Editor’s Note: This article was previously published stating that Patton died from his injuries, however, he is currently still alive. Apologies for the error.
On September 3, 72-year-old Vernon Patton suffered serious injuries after being attacked by a black bear in Franklin County. According to CBS Channel 5 News, Patton had been spreading gravel at his property in Ozark when he was attacked without provocation by a 70-pound juvenile black bear. He was airlifted to nearby Fayetteville Hospital before being transferred to the University of Arkansas hospital in Little Rock.
Arkansas Game and Fish wardens were able to track and euthanize the bear after Patton’s son witnessed the attack, and biopsies of brain tissue revealed that the bear was not infected with rabies or distemper, diseases that can cause unusual and aggressive behavior.
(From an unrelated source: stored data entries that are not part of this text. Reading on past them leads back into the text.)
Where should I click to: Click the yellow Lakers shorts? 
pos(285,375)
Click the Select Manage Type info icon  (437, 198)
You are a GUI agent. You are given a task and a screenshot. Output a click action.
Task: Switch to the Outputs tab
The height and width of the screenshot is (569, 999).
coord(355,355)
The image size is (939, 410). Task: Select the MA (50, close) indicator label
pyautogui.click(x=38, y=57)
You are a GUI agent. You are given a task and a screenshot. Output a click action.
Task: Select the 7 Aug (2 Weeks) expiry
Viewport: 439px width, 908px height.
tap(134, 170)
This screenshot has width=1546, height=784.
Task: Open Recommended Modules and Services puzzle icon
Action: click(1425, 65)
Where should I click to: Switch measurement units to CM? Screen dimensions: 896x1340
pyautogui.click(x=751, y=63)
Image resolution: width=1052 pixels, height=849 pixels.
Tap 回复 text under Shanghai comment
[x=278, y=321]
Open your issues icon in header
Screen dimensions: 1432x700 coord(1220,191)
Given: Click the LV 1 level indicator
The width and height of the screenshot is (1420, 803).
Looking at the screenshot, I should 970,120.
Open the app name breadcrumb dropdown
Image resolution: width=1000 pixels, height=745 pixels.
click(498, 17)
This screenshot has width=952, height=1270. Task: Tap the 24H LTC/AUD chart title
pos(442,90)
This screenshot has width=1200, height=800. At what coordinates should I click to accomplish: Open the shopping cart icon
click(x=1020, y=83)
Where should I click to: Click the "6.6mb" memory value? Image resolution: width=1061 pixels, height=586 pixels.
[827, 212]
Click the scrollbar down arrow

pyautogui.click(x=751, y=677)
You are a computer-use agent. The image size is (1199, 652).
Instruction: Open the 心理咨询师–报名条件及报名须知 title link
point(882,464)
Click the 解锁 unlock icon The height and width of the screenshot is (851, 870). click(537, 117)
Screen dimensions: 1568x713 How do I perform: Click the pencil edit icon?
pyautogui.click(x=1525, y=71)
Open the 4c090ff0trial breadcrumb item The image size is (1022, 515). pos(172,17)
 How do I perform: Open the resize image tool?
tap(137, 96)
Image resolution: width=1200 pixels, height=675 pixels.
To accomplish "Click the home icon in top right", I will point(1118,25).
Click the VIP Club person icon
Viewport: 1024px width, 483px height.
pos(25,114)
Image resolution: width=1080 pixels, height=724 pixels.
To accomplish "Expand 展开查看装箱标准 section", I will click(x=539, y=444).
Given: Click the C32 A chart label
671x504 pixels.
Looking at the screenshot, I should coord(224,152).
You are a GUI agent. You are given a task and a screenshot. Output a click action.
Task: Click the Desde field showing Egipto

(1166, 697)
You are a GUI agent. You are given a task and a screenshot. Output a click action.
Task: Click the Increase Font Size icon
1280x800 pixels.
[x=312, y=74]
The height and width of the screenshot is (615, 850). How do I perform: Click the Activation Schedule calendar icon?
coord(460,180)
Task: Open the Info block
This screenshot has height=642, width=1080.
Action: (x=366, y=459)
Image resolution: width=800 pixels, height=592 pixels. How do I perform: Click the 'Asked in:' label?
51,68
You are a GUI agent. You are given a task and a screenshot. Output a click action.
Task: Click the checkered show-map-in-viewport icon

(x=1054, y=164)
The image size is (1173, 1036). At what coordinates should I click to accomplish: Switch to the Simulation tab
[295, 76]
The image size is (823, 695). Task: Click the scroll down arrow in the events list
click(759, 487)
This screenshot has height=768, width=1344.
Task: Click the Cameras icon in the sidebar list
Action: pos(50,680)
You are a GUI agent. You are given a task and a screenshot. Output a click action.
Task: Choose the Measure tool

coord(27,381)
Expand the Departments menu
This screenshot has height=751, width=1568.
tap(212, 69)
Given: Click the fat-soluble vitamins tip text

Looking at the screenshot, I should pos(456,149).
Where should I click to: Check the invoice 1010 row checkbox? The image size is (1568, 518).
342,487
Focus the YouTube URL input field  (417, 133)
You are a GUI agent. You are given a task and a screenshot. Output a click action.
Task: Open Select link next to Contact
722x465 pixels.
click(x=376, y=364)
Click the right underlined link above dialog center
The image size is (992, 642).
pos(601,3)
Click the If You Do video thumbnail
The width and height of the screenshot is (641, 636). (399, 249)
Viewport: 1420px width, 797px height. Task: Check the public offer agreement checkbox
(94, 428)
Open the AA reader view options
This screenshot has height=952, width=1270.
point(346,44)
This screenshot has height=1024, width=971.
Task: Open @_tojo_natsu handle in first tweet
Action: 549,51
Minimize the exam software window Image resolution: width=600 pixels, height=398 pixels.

It’s hard to overstate how rare an attack like this is. AGFC official Trey Reid said, “I’ve been at the Arkansas Game and Fish Commission for almost 20 years and have never heard of a black bear attack on a human. An unprovoked attack, it’s just unheard of, honestly.”
“Unheard of” is the right way to put it. For perspective, about 200 people are struck by lightning every year, and about 20 of them die. In contrast, research has shown that only about one or two people are killed by black bears every year, and all of those deaths are caused by full-grown adults. Non-fatal attacks are much more common, at about twelve per year, and are typically caused by female bears protecting their cubs, while fatal encounters are almost always predatory attacks by males.
All this tells us that the odds of being killed by a juvenile black bear make winning the Powerball look like an everyday thing. Unsurprisingly, bears habituated to human food have more run-ins with people, and the bear who killed Patton did have human food in its stomach.
The reason black bears have fewer violent encounters with humans than brown bears has to do with the habitat they evolved in. Biologist Stephen Herrero, a leading authority on bear attacks, has consistently observed black bears staying close to trees throughout their life cycle. The species originally spread throughout North America in the dense boreal forests that took root after glaciers retreated at the end of the last Ice Age.
Herrero concludes that a black bear’s first response to danger is to simply retreat up a tree. Brown bears, in contrast, evolved in the open plains of Eurasia and continued to prefer that habitat in North America. With nowhere safe to retreat to, their first response to a threat is often to attack. Although brown bear cubs climb trees, by the time they’re adults, they don’t tend to do so.
The location of the attack that killed Vernon Patton is notable, too. Starting in the 1840s, Arkansas became known as the Bear State, named for the density of bears there and the stories of bear hunting that became popular in hunting magazines of the time. Because the Mississippi Delta region of the state underwent uncontrolled flooding well into the late 1800s, it was one of the last remaining forest regions in the South after most others underwent clear-cut logging. By the late 1920s, black bears had been extirpated from the region, with as few as 35 bears remaining in the entire state.
Then, between 1958 and 1968, black bears were brought into the state from Minnesota and Manitoba, Canada, in what became the most successful reintroduction of a large carnivore in history. Contemporary estimates put the number of black bears in Arkansas at around 5,000 and steadily growing.
Vernon Patton’s family released a statement in response to his death. “This has been an extraordinarily difficult time for our family, and we are deeply grateful for the outpouring of support we have received. We ask that people show compassion and consideration as we focus on being together as a family for as long as we still can. We also want to extend our heartfelt thanks to the medical teams who are providing exceptional care and to everyone who has offered their prayers and kindness.”